--- Records provided ---
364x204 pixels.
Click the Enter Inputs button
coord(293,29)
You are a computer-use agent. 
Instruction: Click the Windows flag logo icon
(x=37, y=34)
---
Print only the lines running from the one with "You are a computer-use agent." to the final line of the data above, each exactly as it appears.

--- Response below ---
You are a computer-use agent. 
Instruction: Click the Windows flag logo icon
(x=37, y=34)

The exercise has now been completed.